In the late 1970′s I began experimenting with planar loudspeakers: first with Magnepans and later with electrostatic loudspeakers – specifically the Acoustat 2+2 which happened to be tall enough to qualify as a line source. If you’ve never heard an electrostatic loudspeaker then you’ve missed out on an amazing experience – albeit one that is very limited – that of a window-like quality of “you are there” midrange.
We used to joke that with an electrostat you had to have your head held in a vise to enjoy the benefits – so narrow the sweet spot of these products. But when you were in the zone they could be rather amazing – so light is their diaphragm that their transient response is nearly instantaneous. They had other faults and benefits as well, chief amongst them was a lack of dynamic range and bass. It was to this latter quality I address this post.
After acquiring the 2+2 pair I quickly became unhappy with their limited dynamics and low end and was ready to sell them and move on when by chance I happened to be standing next to the panels when they were playing. I noticed that standing next to the speaker there seemed to be an enormous amount of bass present that apparently wasn’t being projected into the room. Instead, the flimsy wooden panels were themselves wobbling to the bass and hence little of that energy was being transferred into the room.
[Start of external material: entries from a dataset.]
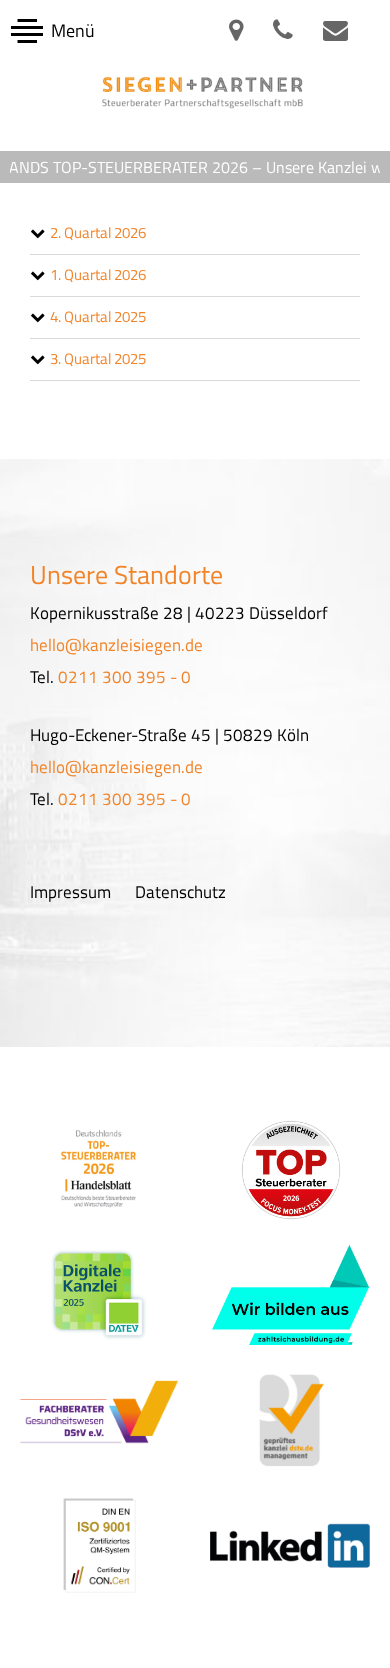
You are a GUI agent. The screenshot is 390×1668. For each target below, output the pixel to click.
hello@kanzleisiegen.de (116, 645)
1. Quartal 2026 (98, 274)
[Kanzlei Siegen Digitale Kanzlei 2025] (99, 1295)
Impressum (70, 892)
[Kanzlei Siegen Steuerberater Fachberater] (99, 1420)
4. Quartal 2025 (98, 316)
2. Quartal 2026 (98, 232)
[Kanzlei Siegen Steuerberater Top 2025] (99, 1169)
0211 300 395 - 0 (124, 677)
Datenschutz (180, 892)
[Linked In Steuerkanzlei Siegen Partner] (292, 1544)
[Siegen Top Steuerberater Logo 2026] (291, 1170)
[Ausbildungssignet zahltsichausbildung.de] (291, 1295)
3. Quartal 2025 (98, 358)
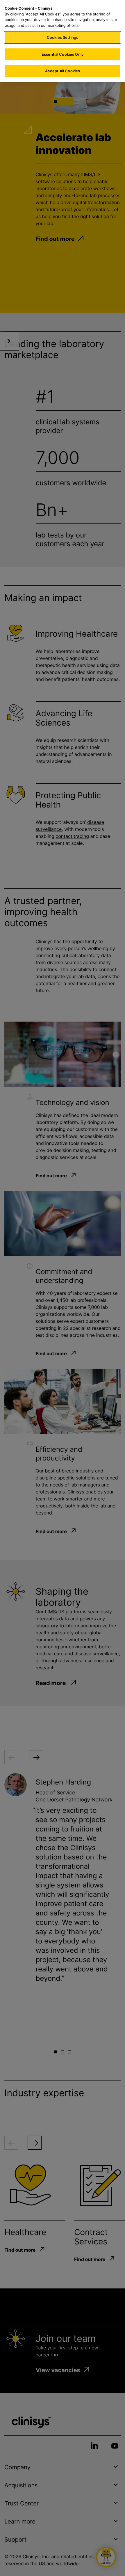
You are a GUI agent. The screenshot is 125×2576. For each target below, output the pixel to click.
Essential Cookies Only (62, 54)
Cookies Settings (62, 37)
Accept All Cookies (62, 71)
The solution seemed obvious: brace the panels so they didn’t move and the air in the room did instead. To do this I built a bracing system out of 2×4′s and screwed it into the panels – a good solution but ugly and much to the horror of my ever loving and forgiving wife Terri – as these were in the family living room. I lived with the improved results for some time but eventually hated the look of this contraption as well and dismantled it.
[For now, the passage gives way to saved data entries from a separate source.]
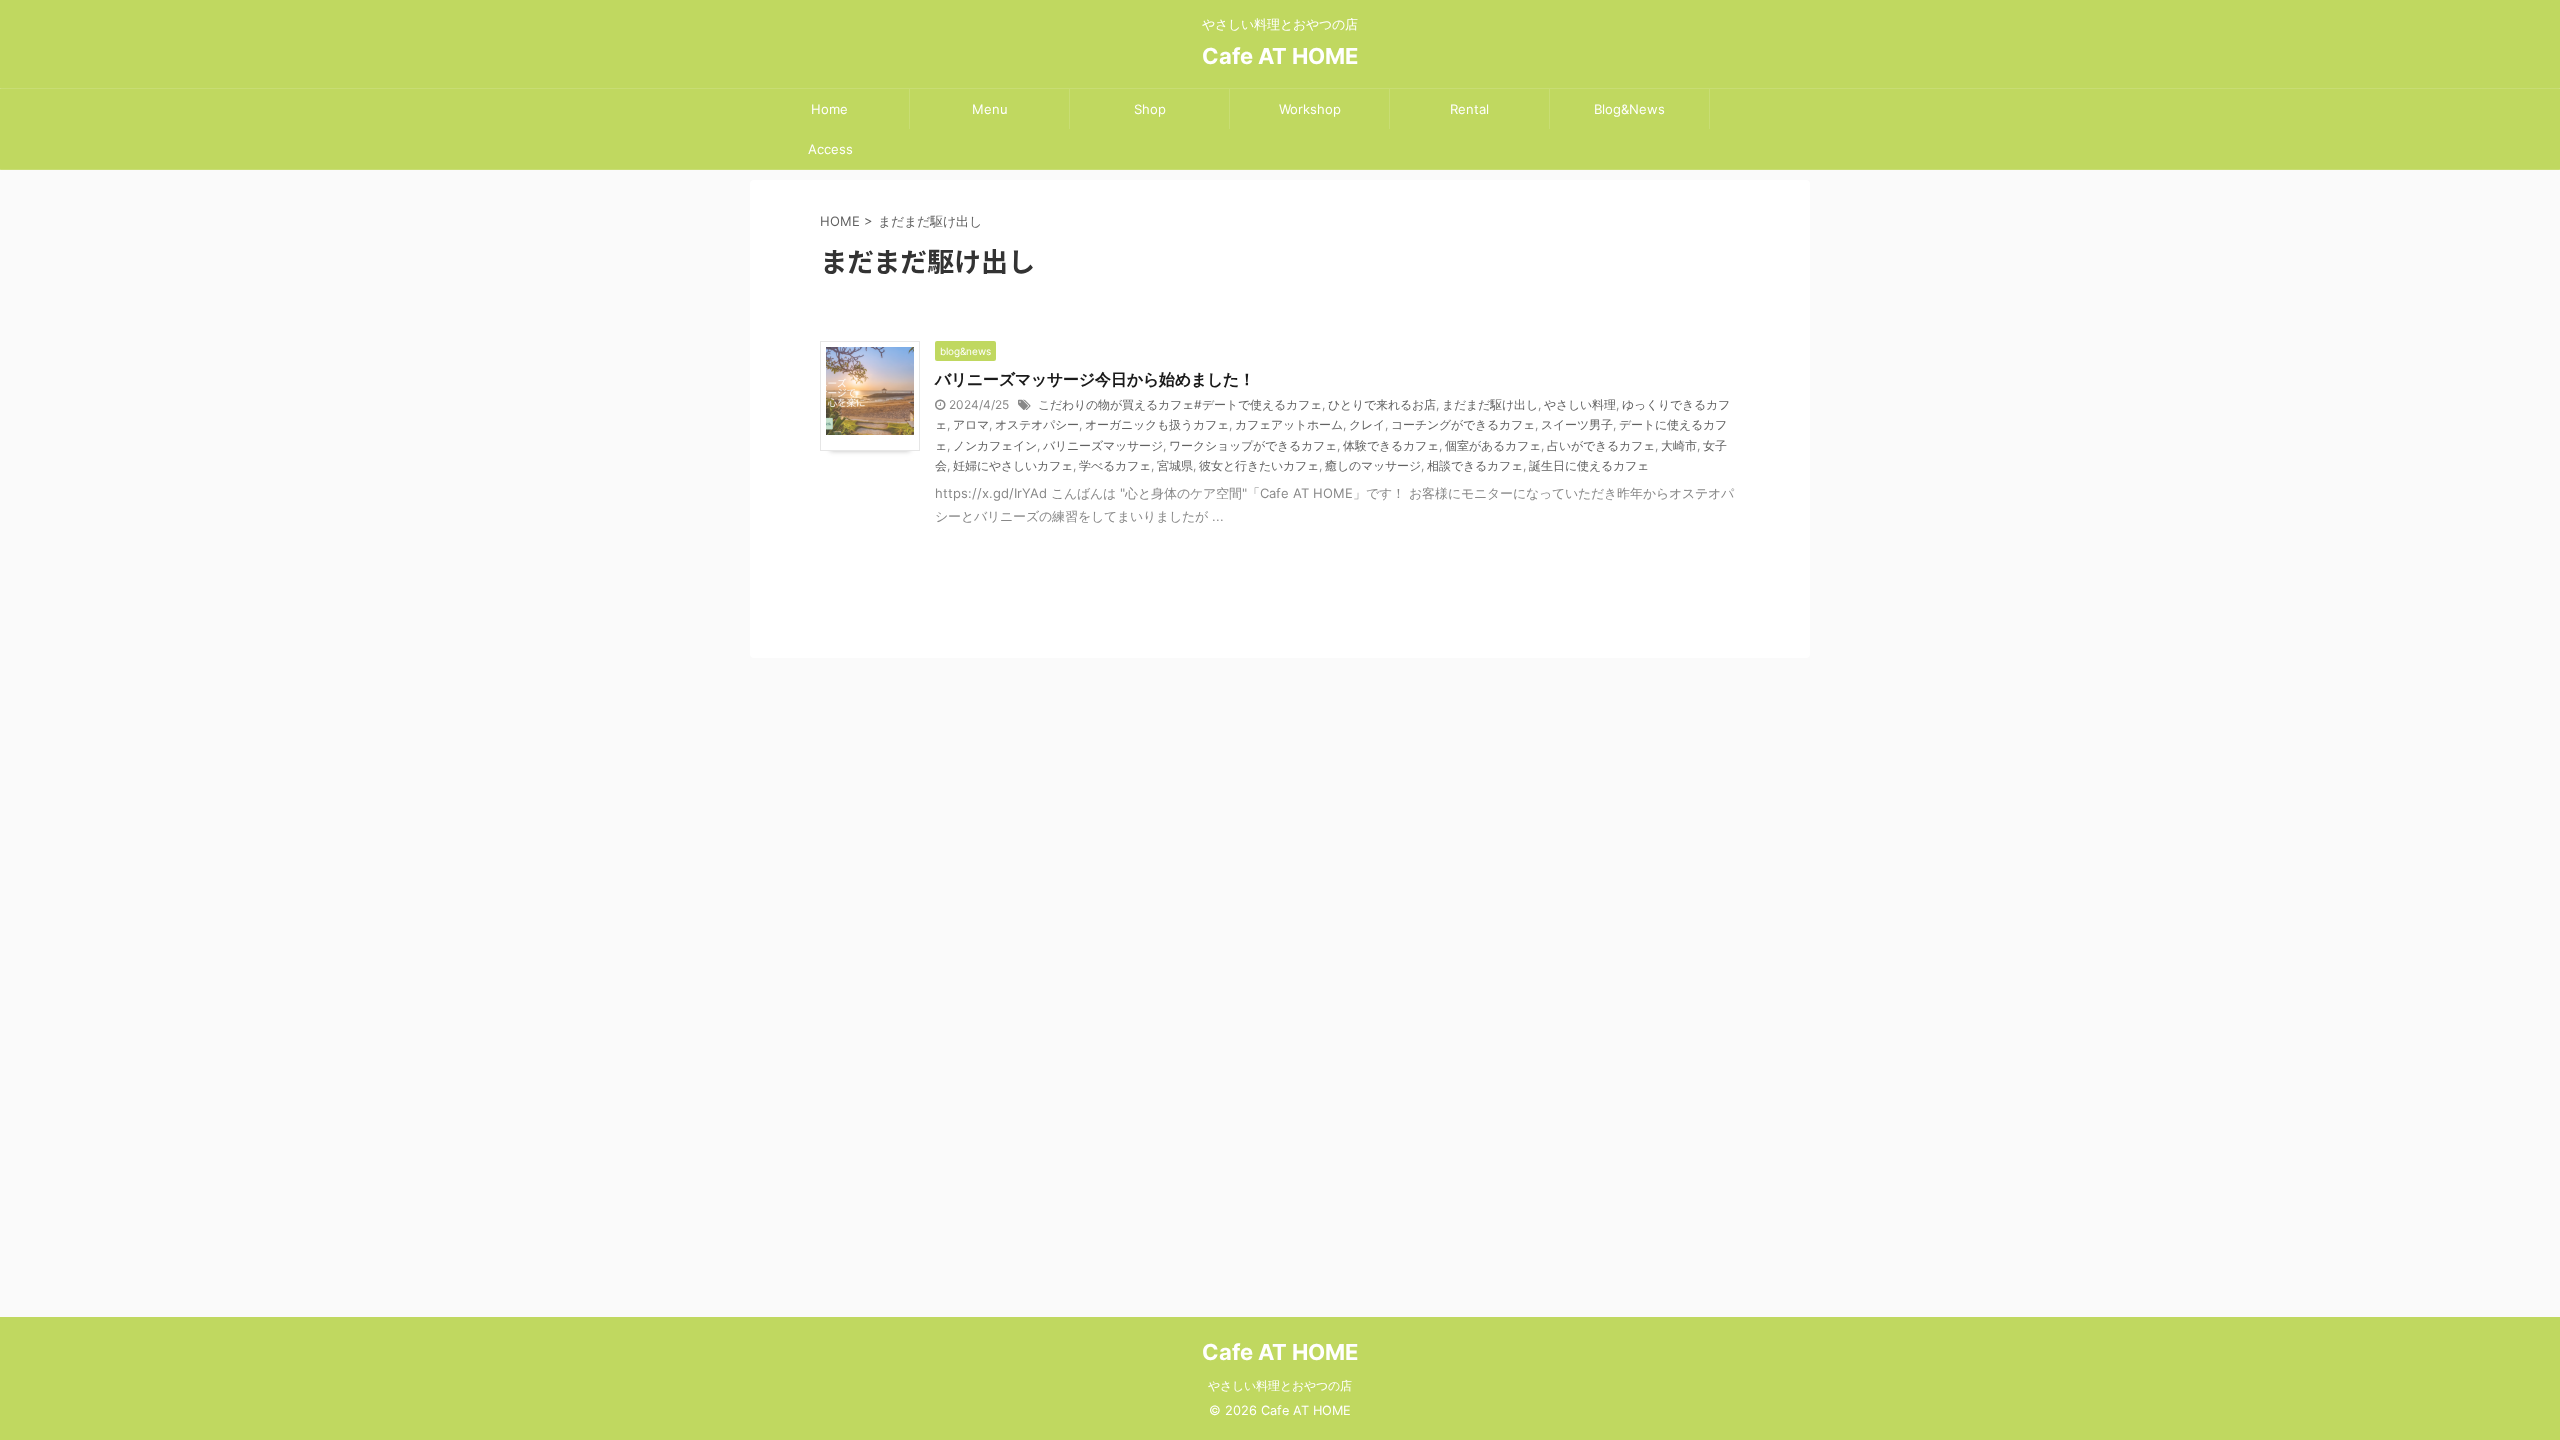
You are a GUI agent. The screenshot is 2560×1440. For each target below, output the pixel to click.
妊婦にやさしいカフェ (1013, 465)
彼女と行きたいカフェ (1259, 465)
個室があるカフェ (1493, 445)
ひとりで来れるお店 (1382, 404)
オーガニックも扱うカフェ (1157, 424)
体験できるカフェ (1391, 445)
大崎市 (1679, 445)
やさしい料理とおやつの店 (1280, 1385)
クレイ (1367, 424)
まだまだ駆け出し (1490, 404)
I decided it might be worth while to augment the bass instead – with a subwoofer – of which at the time there weren’t too many of any quality. I happened to have a low cost M&K sub hanging around and added this to the right side of the system – the right side being the correct side always when a single sub is chosen because of where the bass instruments reside in an orchestra.
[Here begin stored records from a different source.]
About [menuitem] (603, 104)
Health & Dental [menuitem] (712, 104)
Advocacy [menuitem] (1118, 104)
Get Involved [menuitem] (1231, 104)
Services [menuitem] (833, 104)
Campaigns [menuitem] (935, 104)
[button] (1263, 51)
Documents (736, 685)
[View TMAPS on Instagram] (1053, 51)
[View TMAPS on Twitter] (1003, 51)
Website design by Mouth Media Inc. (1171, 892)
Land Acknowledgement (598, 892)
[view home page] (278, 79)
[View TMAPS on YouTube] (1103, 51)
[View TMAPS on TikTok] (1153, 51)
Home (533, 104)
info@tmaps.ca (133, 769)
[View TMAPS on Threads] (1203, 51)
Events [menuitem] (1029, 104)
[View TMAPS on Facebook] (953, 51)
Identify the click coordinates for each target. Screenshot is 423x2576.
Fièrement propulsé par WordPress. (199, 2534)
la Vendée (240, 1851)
I spent the day moving the sub around turning the volume up and down and could never quite get the thing to integrate with the panels – until at one point in my adjustments I nailed it. It integrated perfectly! True, in this setting there wasn’t much bass but dang if it didn’t integrate seamlessly with the panels.
It was when I went to the rear of the sub to write down the volume setting that I noticed I had actually set it to zero. No wonder it integrated so seamlessly.
I put the 2+2′s up for sale the next day.